The Tánaiste has acknowledged there are “challenges coming down the tracks in respect of some directives” for the dairy sector.
But he also told the Dáil this week that the “yield from dairy has been much stronger than previous years” and that it was an “innovative and robust sector”.
The Tánaiste was responding to the Independent TD for Cork South-West Michael Collins who had raised the issue of nitrate banding in the Dáil.
Deputy Collins said that dairy farmers were “struggling to make ends meet with the price of milk and dairy products starting to reduce while their costs are still increasing”.
He said:
“This is a fight they can take on, but the fight they cannot take on at present is the dropping of nitrates from 250 kg/ha to 220 kg/ha.
However Deputy Collins told the Tánaiste that the one fight that dairy farmers could not take on was “the dropping of nitrates from 250 kg per ha to 220 kg per ha”.
He told the Dáil:
“I attended a farm walk in Farnanes where I met a typical Irish farmer who has 71 cows.

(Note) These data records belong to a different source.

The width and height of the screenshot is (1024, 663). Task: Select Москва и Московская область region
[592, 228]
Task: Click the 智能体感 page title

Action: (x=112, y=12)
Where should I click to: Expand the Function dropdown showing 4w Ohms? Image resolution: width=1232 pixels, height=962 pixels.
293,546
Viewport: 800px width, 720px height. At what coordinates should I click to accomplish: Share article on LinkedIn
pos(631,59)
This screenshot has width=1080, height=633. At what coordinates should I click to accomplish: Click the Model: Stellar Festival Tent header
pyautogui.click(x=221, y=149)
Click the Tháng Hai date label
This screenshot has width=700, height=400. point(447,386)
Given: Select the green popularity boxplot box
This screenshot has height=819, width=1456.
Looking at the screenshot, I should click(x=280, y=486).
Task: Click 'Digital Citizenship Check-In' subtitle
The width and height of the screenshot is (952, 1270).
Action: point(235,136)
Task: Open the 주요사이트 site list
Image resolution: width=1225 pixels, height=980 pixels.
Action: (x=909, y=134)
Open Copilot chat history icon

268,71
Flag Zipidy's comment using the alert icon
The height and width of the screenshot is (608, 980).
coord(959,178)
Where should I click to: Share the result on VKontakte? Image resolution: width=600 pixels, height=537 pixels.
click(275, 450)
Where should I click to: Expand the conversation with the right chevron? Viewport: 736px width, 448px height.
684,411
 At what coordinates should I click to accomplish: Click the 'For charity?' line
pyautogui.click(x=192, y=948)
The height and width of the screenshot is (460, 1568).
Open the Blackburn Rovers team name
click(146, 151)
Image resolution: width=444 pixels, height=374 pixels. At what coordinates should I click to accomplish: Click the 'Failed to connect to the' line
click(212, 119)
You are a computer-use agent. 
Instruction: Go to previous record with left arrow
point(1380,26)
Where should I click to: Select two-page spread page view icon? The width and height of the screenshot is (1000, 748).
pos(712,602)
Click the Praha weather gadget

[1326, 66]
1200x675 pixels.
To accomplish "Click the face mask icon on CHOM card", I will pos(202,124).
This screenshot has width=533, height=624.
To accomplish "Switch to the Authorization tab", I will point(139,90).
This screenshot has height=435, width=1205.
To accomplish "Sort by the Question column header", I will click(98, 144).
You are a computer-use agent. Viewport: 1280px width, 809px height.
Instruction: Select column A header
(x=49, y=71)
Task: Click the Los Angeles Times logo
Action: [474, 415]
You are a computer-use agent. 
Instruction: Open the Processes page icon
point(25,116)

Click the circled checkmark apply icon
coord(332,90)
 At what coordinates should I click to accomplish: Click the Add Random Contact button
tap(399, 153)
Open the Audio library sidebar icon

He is a married man with four young children. He has run his farm environmentally meticulously for many years.
“He has proper slurry spreading equipment and has done every other thing he had to do. If the nitrates drop from 250 kg per ha to 220 kg per ha, he will have to drop his number of cows from 71 to 55, 56 or 57 cows. If this is the case, he will face being wiped out”.
The Independent TD for Cork South-West warned that other dairy farmers would be in a similar position and asked the Tánaiste if the government intends to “plough ahead with the 250 to 220 nitrates drop?”
An interim review of the nitrates action programme will take place this year and will primarily be based on comparing water quality between 2021 and 2022.
Depending on the outcome of this review the nitrates limit under the derogation secured from the European Commission could fall to 220kg/N/ha down from 250kg/N/ha from January 2024.
In response to Deputy Collins the Tánaiste said “it is a directive that is coming down the tracks. Work is under way.”
He also told the deputy that “we have the exemption as it stands”.
Following the Dáil debate Deputy Collins said the Tánaiste’s response was “grossly offensive and profoundly out of touch”.
“The decision by the Tánaiste to characterise the nitrate issue as one of the challenges that dairy farmers are facing is infuriating because it demonstrates that there is no real insight at senior government level of the scale of the problem.
“Government just not does not seem to appreciate the nature and depth of the crisis that our dairy farmers are facing,” he added.